◆ Tasks and exercises
(a) According to the EVALD documentation, which toolkit makes the final prediction of a coherence mark?
(b) Write the next part of the EVALD documentation, beginning after its last sentence.

◆ Source extract
[start]

Documentation to EVALD 1.0 and EVALD 1.0 for Foreigners

EVALD 1.0 and EVALD 1.0 for Foreigners serve for automatic evaluation of surface coherence (cohesion) in Czech texts written by native speakers of Czech, or non-native speakers of Czech, respectively.

The evaluation part (the backend server) is implemented in Treex (http://ufal.cz/treex), a highly modular NLP framework written in the Perl programming language, and uses the Weka toolkit (http://www.cs.waikato.ac.nz/ml/weka/) for the final prediction of a coherence mark. It can be used directly from a command line or as a backend for a client. The frontend part is implemented as a web server, accessible with a web browser.

[end]

◆ Source excerpt
[start]

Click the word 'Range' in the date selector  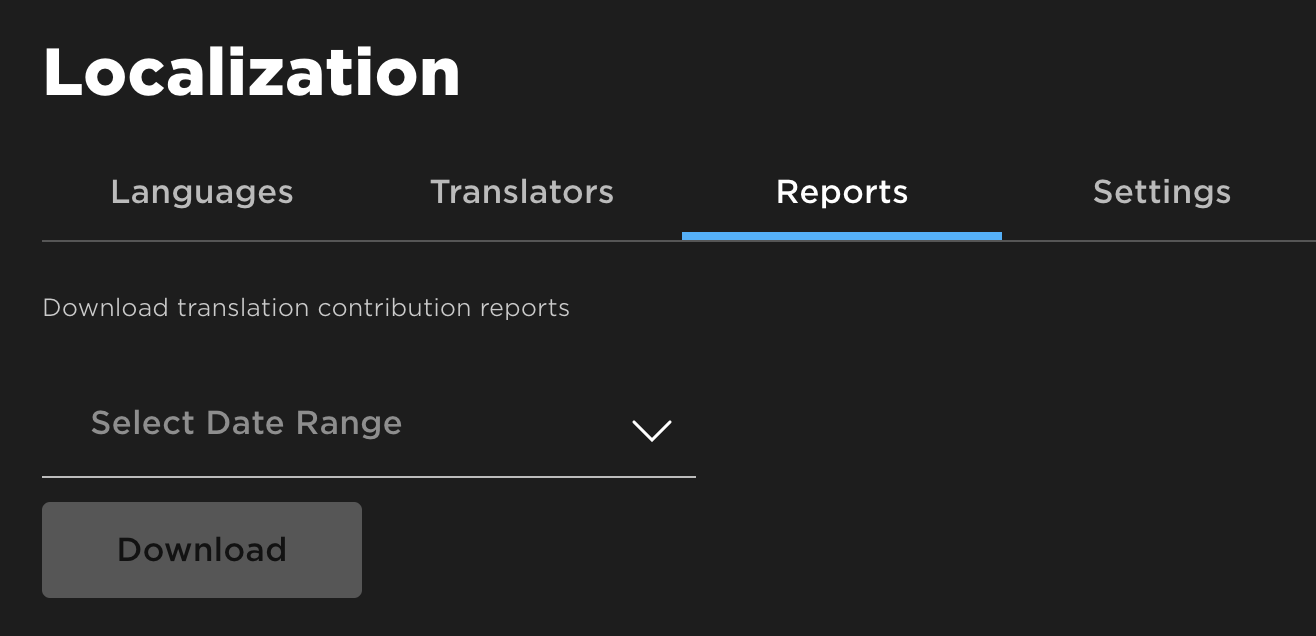pyautogui.click(x=349, y=423)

[end]

◆ Solved tasks
(a) The Weka toolkit.

(b)
There are three possible ways of using EVALD 1.0 and EVALD 1.0 for Foreigners:

  1. as a web demo and RESTful web service hosted at the LINDAT/CLARIN server (available for EVALD 3.0 and EVALD 3.0 for Foreigners only!),

  2. locally with both the backend and the frontend server running on the same machine (or two machines in the same network),

  3. in a batch mode from a command line; the Treex scenario is run directly on the local machine.

1. EVALD as a LINDAT/CLARIN web service

No installation is needed in this case; in a web browser (such as Firefox or Chrome), go to https://lindat.mff.cuni.cz/services/evald/ for EVALD 2.0, or to https://lindat.mff.cuni.cz/services/evald-foreign/ for EVALD 2.0 for Foreigners.

2. EVALD as a backend and frontend server

Both the backend and the frontend components are distributed via the Docker software (https://www.docker.com/), which needs to be installed first. Docker greatly simplifies the installation process of the two components and allows them to be run on Linux-based operating systems, Windows 10, as well as Mac OS X.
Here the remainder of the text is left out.